Colin McGinn comments that "the idea of a peculiarly mental substance
is, when you think about it, extremely weird: it is quite unclear that there is
any intelligible conception associated with the words `immaterial substance'.
This is shown in the fact that the alleged substance tends to get characterised
purely negatively; it is simply a kind of substance that is not material.
But we need some more positive description of what it is if we are to be
convinced that we are speaking of anything comprehensible... We are prone,...to
picture it in imagination as an especially ethereal or attenuated kind of
matter, stuff of the rarefied sort we imagine...the bodies of ghosts to be made
of--the kind of stuff through which a hand could pass without disturbance."
(The Character of Mind, p. 23)
McGinn goes on in this passage to wonder whether "the immaterial
substance is capable of discharging the role it was introduced to play,"

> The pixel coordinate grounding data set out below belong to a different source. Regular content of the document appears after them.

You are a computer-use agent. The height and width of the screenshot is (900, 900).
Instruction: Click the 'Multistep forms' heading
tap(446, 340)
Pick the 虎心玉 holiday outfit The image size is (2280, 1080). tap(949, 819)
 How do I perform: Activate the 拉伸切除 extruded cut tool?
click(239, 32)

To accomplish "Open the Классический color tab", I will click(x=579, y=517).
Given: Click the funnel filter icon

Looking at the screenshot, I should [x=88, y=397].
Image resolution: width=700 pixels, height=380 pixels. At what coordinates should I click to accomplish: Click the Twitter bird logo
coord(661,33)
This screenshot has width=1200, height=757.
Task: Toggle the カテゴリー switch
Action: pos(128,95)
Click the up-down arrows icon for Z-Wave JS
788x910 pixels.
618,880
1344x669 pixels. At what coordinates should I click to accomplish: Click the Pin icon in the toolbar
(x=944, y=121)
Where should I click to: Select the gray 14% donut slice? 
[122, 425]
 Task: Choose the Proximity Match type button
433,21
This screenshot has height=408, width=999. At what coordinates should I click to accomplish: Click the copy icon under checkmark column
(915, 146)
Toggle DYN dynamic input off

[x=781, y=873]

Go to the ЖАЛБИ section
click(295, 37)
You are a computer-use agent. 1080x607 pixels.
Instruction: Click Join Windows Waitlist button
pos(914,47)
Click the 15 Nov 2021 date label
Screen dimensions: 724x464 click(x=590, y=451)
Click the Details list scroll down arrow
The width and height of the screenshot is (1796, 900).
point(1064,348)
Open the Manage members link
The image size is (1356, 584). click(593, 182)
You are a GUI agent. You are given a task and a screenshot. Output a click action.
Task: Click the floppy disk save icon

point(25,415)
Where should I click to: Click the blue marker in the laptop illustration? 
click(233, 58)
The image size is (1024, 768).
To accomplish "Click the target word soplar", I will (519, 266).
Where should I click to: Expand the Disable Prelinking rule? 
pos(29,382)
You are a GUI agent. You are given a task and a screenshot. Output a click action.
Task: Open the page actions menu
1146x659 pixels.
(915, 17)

and whether it is only lack of clarity about immaterial substance that
"induces us to suppose that locating mental phenomena in it is any advance
on monism. The properties of the immaterial substance are
supposed to constitute the nature of mental states:
but what sorts of property are these? Here we seem faced with a dilemma: either
we award the immaterial substance properties beyond the familiar mental
properties, or we do not. If we do, thus conjecturing the existence of
properties of mind hitherto undiscovered,...there will still be the question how
these properties can constitute the essential
nature of sensations and propositional attitudes. We cannot, without absurdity,
postulate the existence of other conscious states which constitute the
nature of the familiar ones; but it seems that nothing else can be the essence of our conscious states." (p. 24)
Earlier statements by McGinn in this same work are hard to reconcile with
what he says here about the "familiar mental properties," and leave
me, at least, somewhat uncertain as to where his real problem with mental or
immaterial substance lies. Here he talks as if the problem were with what the
"familiar mental properties" belong to or were found in, not with
those properties themselves. In conformity with this he earlier said that "Consciousnesss,
like redness or sweetness, belongs to that range of properties that can be
grasped only by direct acquaintance." (p. 12) Concepts--such as sensation
and belief--that apply to consciousness "can be grasped only through
acquaintance with what they are concepts of," and hence are, in his terms, ineffable.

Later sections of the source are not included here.